GIVEN PROBLEM — Count the lines in the rows below that contain the string "Select", with case counting, and give only that number.
======== EXERCISE DATA
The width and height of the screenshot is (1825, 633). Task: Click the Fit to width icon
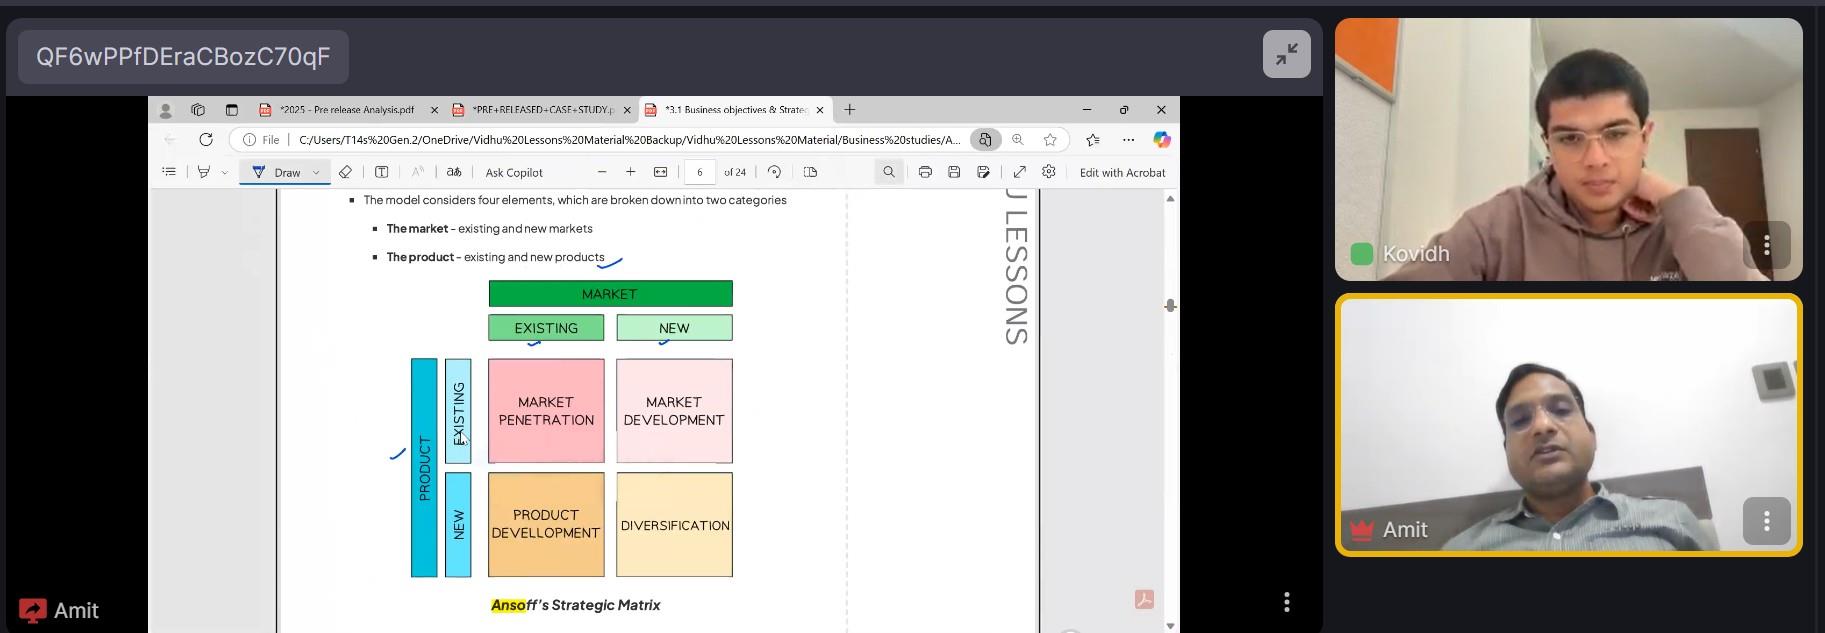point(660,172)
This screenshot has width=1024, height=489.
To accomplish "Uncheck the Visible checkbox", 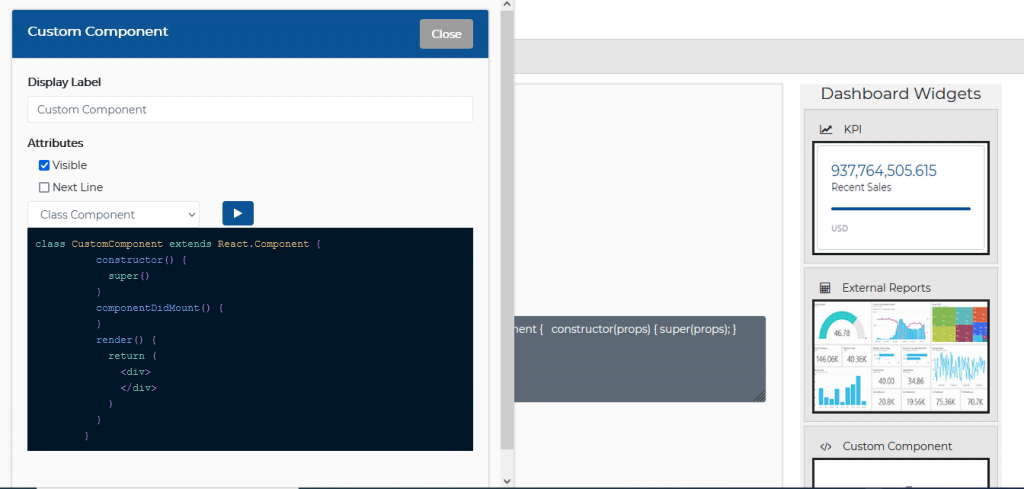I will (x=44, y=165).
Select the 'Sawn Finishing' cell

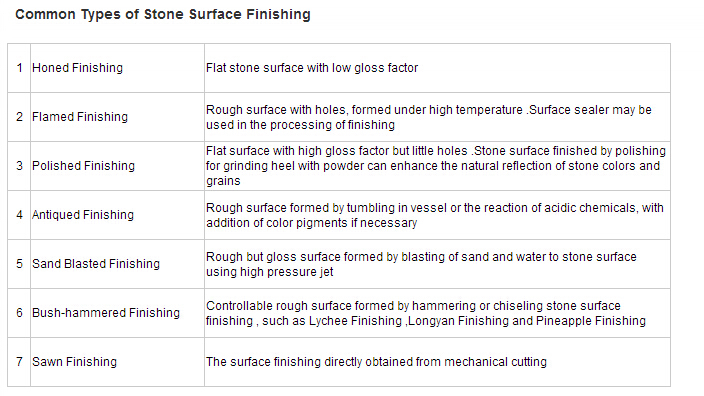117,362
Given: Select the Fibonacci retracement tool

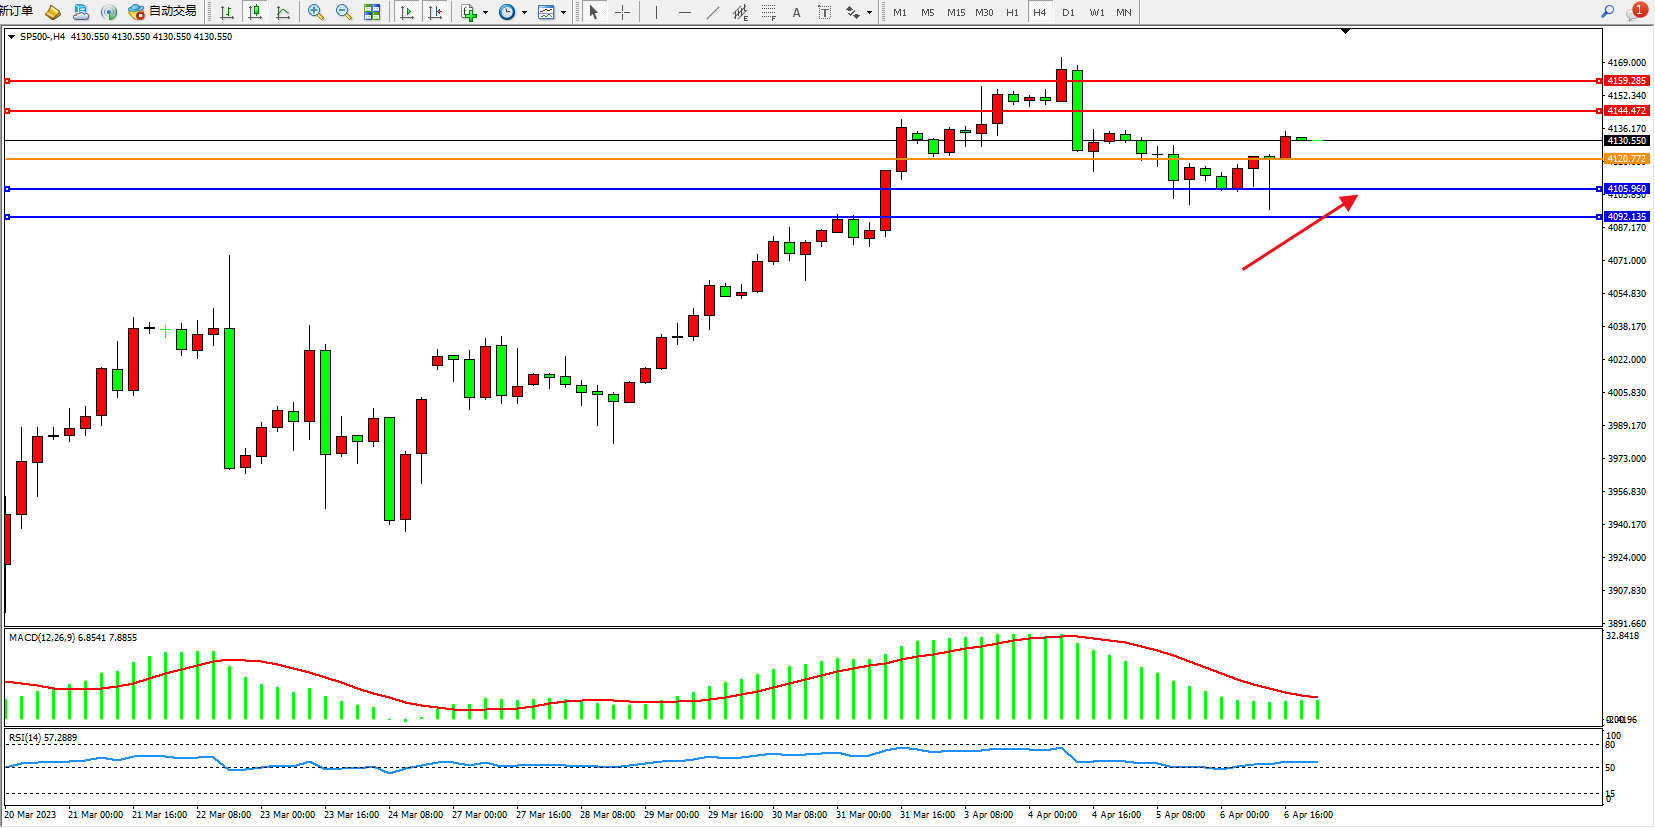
================
FULL OUTPUT — 2